A circle for African and African-diaspora mothers navigating career and family. Real talk on the work-and-mothering equation. Honest, kind, and free of the productivity-mama nonsense. Mothers of all stages welcome.
Membership includes pregnant women and women trying to conceive. New mothers in the first year. Mothers of toddlers. Mothers of school-age children. Mothers of teenagers. Mothers of adult children. Working mothers across every kind of work — corporate, professional, creative, founder, academic, clinical, civic, military, hourly, self-employed. Mothers in different family structures — partnered, single by choice, single by circumstance, co-parenting, blended-family. Mothers across the diaspora and the continent.
What we talk about. The postpartum return-to-work negotiation. The leave we took, the leave we wanted, and the leave we got. The pumping logistics in actual workplaces. The supervisor who got it and the supervisor who did not. The way return shifted our career trajectory. The work of holding our jobs during the first year of motherhood.
Childcare. The daycare hunt. The nanny-share arrangements. The au-pair conversations. The home-based-care providers in members' regions. The cost. The quality. The relationship with childcare providers and the slow building of trust. The childcare transitions — daycare to pre-K, pre-K to kindergarten, the after-school care arrangements through the school years.
School logistics. The school selection. The public-versus-private decision. The application process for selective schools. The relationship with teachers and the slow advocacy work. The IEP and 504 conversations for members with children who need support. The way school has worked across multiple children with different needs.
The household labor split. The conversations with partners about who does what. The slow renegotiation. The professional help we have hired — house cleaners, meal services, laundry, errand-running — and the calculations. The mental-load conversation that members have learned to name explicitly rather than absorbing without acknowledgment.
The naming-help-we-need-without-apology work. The cultural specifics in African and Caribbean families about asking for help. The grandparents and aunts who have shown up. The community structures that have held us. The members who have chosen to live near family for this reason. The members who have chosen not to and have built alternative structures.
Career arc and motherhood. The promotions that have and have not happened during the active-parenting years. The decisions about whether to step back, lean in, change tracks, change companies, change industries. The members who have left corporate for entrepreneurship and the members who have done the reverse. The way career arc has interacted with marriage and partnership across the long arc.
The second-baby and third-baby calculations. The financial math. The career math. The body math, especially for members with chronic conditions or high-risk pregnancies. The decision to be done. The decision to keep going.
The cultural particulars of raising African children in many places at once. The language we are or are not passing on. The food and ritual and holiday traditions. The summer trips to grandparents on the continent. The relationship our children are building with extended family across distance. The specific work of identity formation for African and Caribbean children growing up in the United States, the United Kingdom, Canada, and Europe.
The adolescent years. The conversations about identity, race, gender, sexuality, and culture that come at the teenage transitions. The phone and social-media work. The friendships our teens are building and the ones we are watching with concern. The college-and-career conversations.

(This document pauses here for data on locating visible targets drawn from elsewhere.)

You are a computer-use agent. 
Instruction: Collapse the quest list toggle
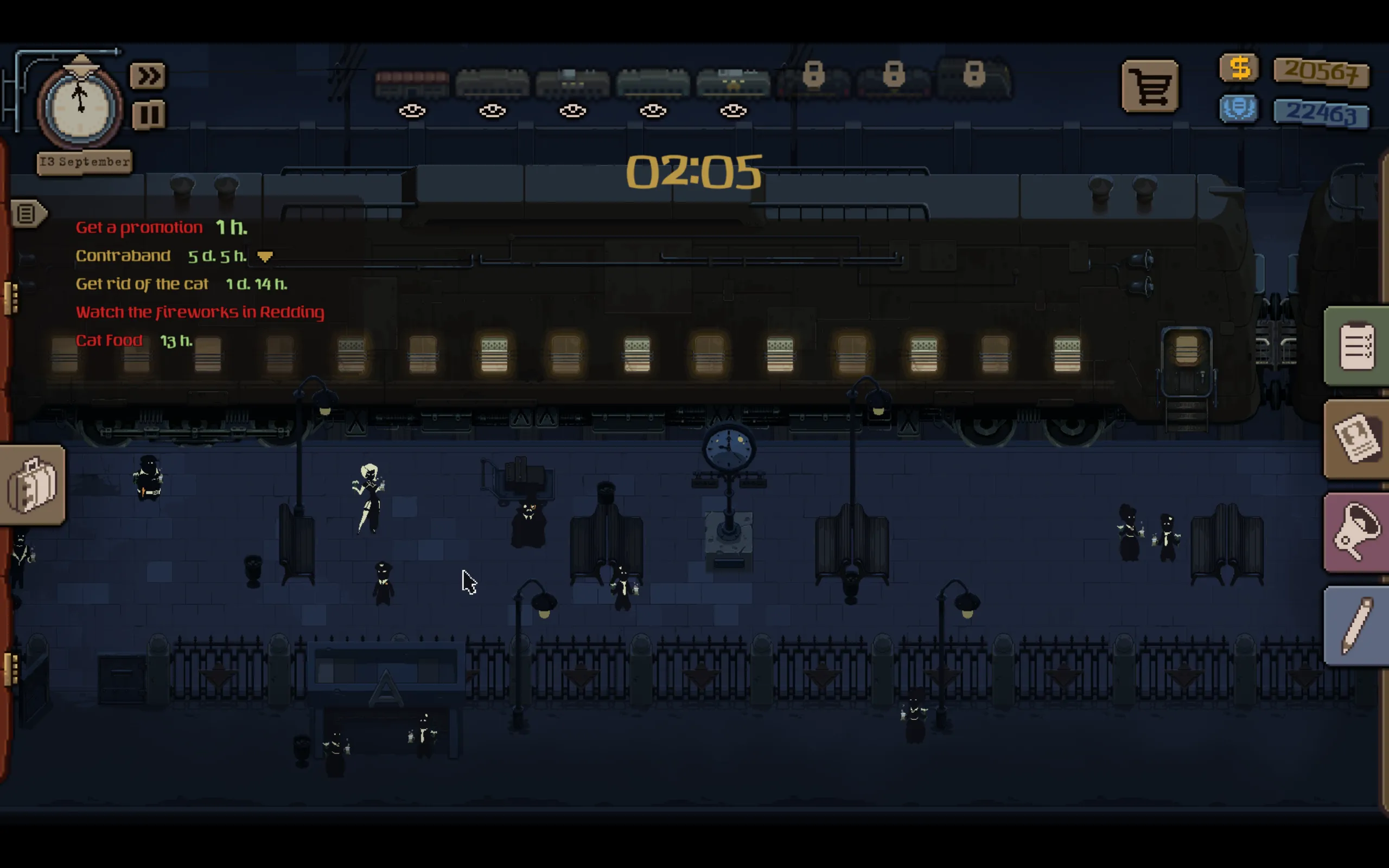[x=27, y=214]
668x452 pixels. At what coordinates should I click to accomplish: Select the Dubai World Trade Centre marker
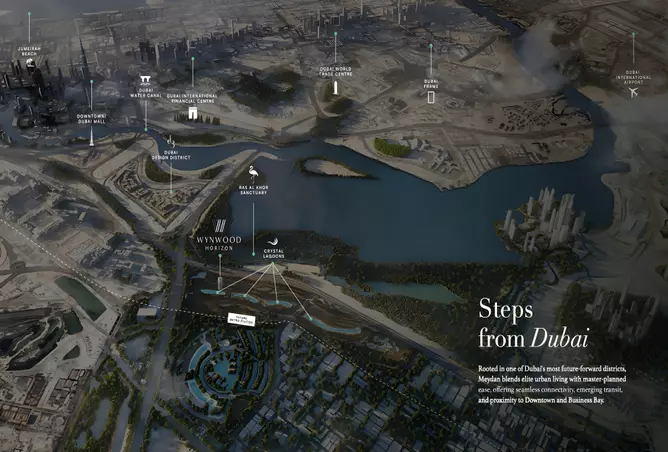[335, 87]
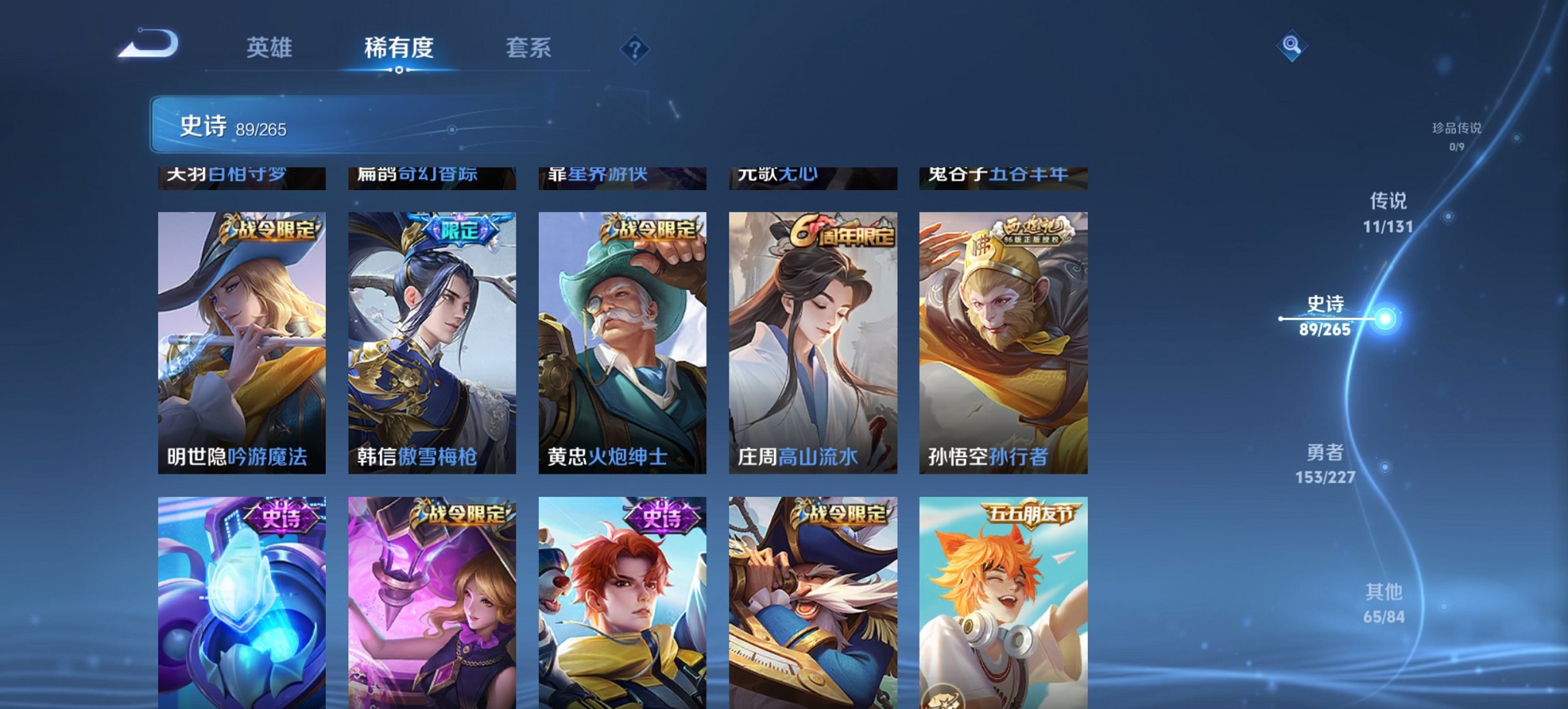Open the 黄忠火炮绅士 skin card

(x=622, y=342)
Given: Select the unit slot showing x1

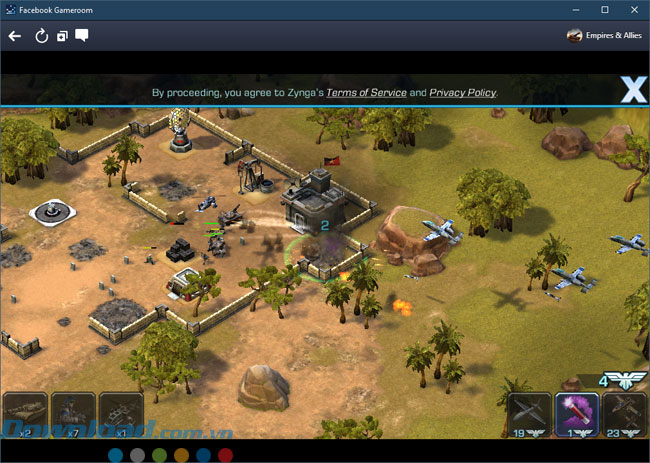Looking at the screenshot, I should [x=120, y=414].
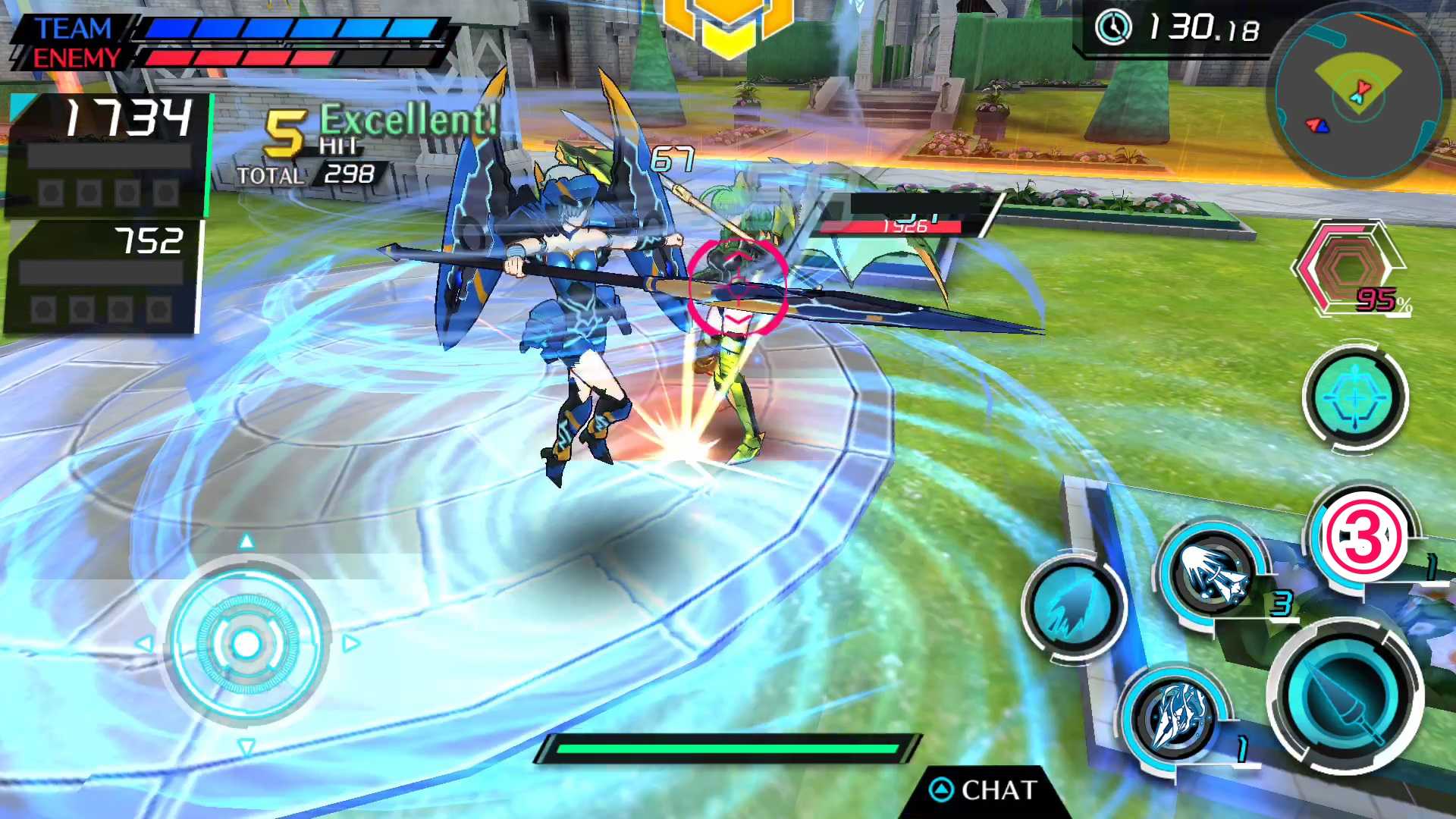Trigger the skill on cooldown showing 3
The image size is (1456, 819).
coord(1362,537)
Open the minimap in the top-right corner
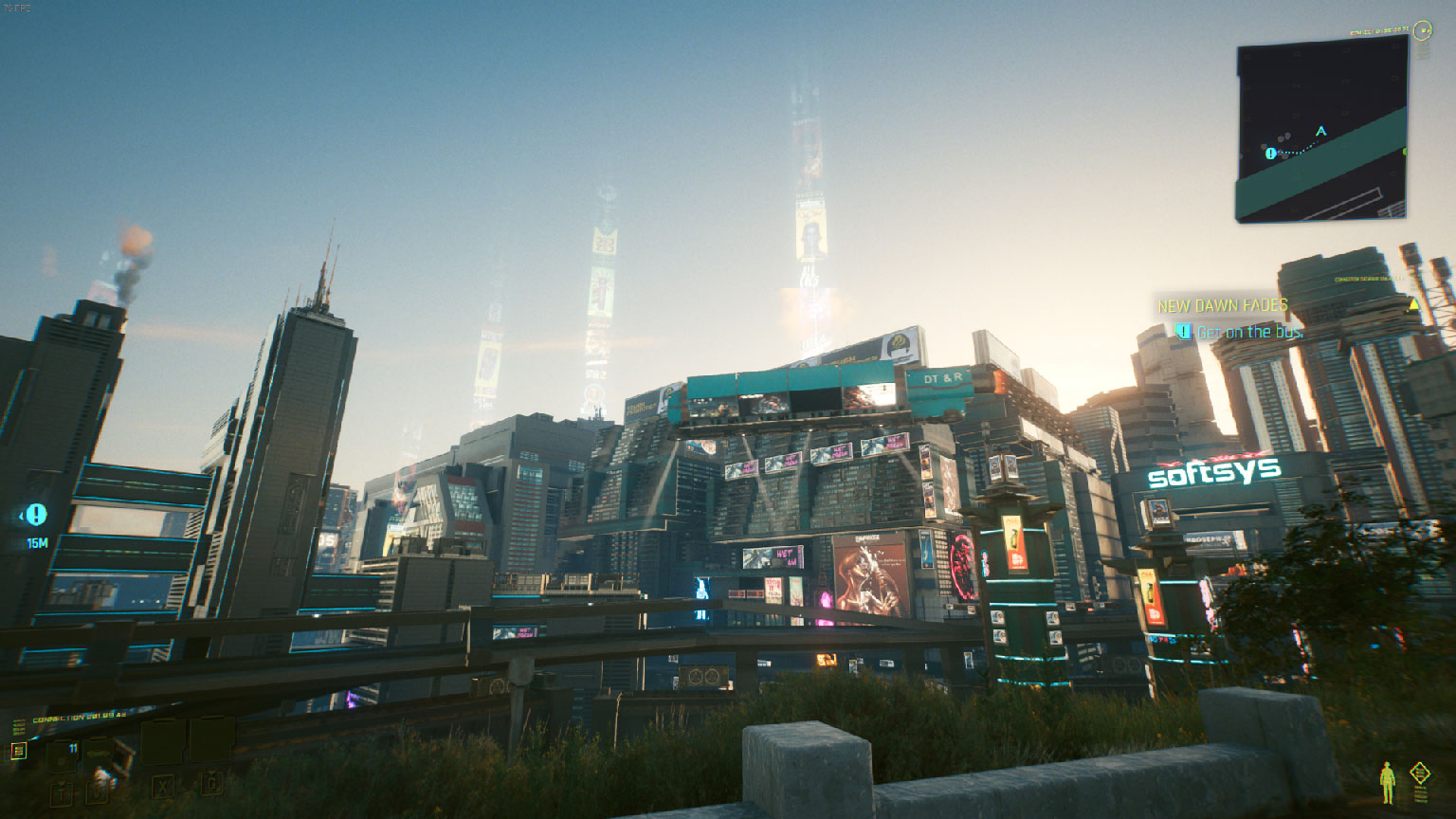Screen dimensions: 1456x819 pos(1321,133)
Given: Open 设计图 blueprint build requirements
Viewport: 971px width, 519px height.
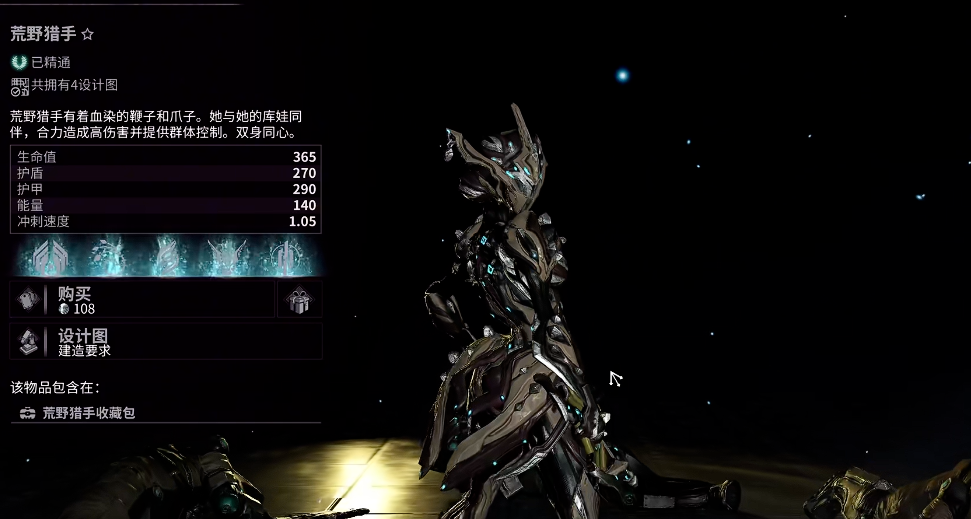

Mental health for mothers. The postpartum depression and anxiety conversations. The mid-life depression that shows up as the active-parenting years compound. The perimenopausal work that overlaps with the mothering years for many members. The therapy and medication stories. The friendships and community structures that have held us up.
Partner relationships across the parenting years. The intimacy that has had to be deliberate. The marriages that have endured. The marriages that have ended and what we have learned. The decision to remain partnered through hard chapters and the decision to leave.
Cadence: a daily check-in thread for the active mothering questions. A weekly long-form thread on one theme. A monthly virtual circle. Subgroups by child age and by family structure for the more specific conversations.
Rules. No productivity-mama framing. We do not glorify the impossible standards. We tell each other the actual truth about what mothering takes. Confidentiality on family details. No screenshotting. We respect that every family structure is unique.
What we are not: a parenting-advice service, a developmental-diagnosis forum, or a substitute for the professional support our children sometimes need.
What we are: the circle of working mothers who have refused to do this work alone. We help each other find childcare. We help each other negotiate return-to-work policies. We help each other survive the years when the kids are small. We help each other figure out the adolescent years. We help each other launch our children. We are doing the long arc of mothering together.